Perhaps, given your comment below, this is just something that you mostly don't care about. Does this sort of thing just bucket into, "No, it can't do this sort of knowledge work now, but with sufficient recursive self-improvement, it will be able to do it later"? (I guess, in line with your stated AGI timelines?)
I don't know if it can do this kind of knowledge work, but I do expect that it will be able to short-order. I make no firm commitments on whether this will be the direct consequence of RSI (since labs are opaque about methodology), or if it'll be a simple consequence of further scaling and increasingly intensive RLVR.
(¿Por que no los dos?)
Either way, I think it's more likely than not the kind of problem you describe will be trivial within a year or two. My impression is that the models can just about do what you want them to do, but with significant frustration and wasted time on your part. That is already a very strong starting point, can you imagine asking GPT-4 to even attempt any of this and get working results?
Does it have to be a coding problem? I understand that there are time and financial constraints that prevent you from trying a lot of what is being requested, but I also understand @iprayiam3's criticism that it looks like you're cherry picking for something you thing the LLM can do.

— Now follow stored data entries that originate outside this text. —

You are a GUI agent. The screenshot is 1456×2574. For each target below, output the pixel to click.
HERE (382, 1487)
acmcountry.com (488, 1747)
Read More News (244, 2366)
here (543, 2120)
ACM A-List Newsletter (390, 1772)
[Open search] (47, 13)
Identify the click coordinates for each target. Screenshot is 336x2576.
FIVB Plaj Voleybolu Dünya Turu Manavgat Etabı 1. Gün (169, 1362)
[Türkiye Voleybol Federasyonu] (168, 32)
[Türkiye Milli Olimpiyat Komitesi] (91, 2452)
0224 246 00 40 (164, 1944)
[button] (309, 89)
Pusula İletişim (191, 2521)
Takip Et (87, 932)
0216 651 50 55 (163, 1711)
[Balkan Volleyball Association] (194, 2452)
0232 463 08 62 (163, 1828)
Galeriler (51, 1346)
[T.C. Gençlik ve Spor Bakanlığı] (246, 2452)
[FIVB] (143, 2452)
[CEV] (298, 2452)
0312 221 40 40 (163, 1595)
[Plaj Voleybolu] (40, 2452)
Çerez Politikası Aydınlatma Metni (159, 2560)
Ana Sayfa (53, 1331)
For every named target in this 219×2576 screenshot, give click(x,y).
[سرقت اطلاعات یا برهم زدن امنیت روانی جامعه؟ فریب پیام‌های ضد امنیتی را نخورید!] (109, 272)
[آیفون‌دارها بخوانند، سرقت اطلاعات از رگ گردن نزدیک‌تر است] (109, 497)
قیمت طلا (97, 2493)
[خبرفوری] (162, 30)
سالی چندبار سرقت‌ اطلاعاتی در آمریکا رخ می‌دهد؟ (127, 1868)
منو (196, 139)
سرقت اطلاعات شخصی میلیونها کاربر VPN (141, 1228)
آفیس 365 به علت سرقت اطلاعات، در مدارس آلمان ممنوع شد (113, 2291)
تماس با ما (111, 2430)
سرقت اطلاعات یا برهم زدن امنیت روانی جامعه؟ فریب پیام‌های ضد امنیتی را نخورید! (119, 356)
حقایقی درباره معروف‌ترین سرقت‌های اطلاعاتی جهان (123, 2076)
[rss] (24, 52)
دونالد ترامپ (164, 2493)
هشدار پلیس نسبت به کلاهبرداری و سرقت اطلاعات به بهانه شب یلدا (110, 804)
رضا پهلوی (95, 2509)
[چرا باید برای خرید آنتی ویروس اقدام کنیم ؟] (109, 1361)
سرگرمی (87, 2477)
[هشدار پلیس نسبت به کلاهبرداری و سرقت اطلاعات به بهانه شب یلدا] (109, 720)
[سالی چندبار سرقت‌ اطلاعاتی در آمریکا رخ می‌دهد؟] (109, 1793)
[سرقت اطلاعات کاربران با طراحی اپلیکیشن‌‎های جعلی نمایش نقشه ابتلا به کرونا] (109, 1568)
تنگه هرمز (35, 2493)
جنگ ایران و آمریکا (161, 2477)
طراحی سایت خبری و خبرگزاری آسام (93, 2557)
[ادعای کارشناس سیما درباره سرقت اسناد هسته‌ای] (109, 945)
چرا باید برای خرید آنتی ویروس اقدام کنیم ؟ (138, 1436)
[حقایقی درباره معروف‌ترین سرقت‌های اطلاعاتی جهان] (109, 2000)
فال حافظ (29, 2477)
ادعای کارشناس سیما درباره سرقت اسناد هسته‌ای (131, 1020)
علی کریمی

The problem is that for most people who aren't computer programmers they aren't going to be able to think of anything other than a piece of software that they wish existed but doesn't and ask you to write it from scratch, which is going to be cost prohibitive beyond the kind of textbook examples that were constructed for teaching purposes and don't address problems anyone is actually trying to solve. This seems like it should be marketing 101, but if you're trying to convince people that your product is worthwhile—and that's your stated goal—you have to show them that it will actually help them do something they want to do. If you tell me it can write code to fetch data from a REST API using asynchronous requests then I'll smile and nod but that's complete gibberish to me, and I won't know whether I should be impressed by it or not, or how that's supposed to improve my life.
A coding problem? Not strictly, no. I focused on coding because my collaborator SF (who is doing most of the work) is a programmer.
As you can see from discussion with Phailyoor and faul_sname, I'm open to other well-defined tasks.
So instead, I propose that we re-run the test I gave you last summer, because that is something I actually would use it for, and it obviously isn't too complicated.
I started as soon as I read this. I'm running it on 5.2 Thinking and another instance using Agent mode (the model has access to a computer of its own with a browser). It's taking a while, so I'll ping you when I'm done. I tried to be faithful to your original framing, so I didn't mention that o3 tried and failed at the task, or your critiques shared later.
If this doesn't work, then sure, I can ask SF to consider using his Claude setup to try. Shouldn't be too onerous.
Another idea i had on similar lines would be for me to arbitrarily select a parcel of land in Westmoreland County, PA (selected because all of the recorded documents are available for free online) and see if it could download every deed in the chain of title going back 100 years. This particular task isn't hard to do but would be a proof of concept that it could possibly do more sophisticated work. I recognize that there are a number of scenarios that could arise that would completely flummox the LLM here. Given that, as a proof of concept I could run a few parcels in advance and preselect an easy one as proof of concept, though since LLM boosters like to brag about how powerful their models are I'm inclined to arbitrarily pick one without looking first and see how it does, especially since it cuts way down on the work I would need to do to verify the answer.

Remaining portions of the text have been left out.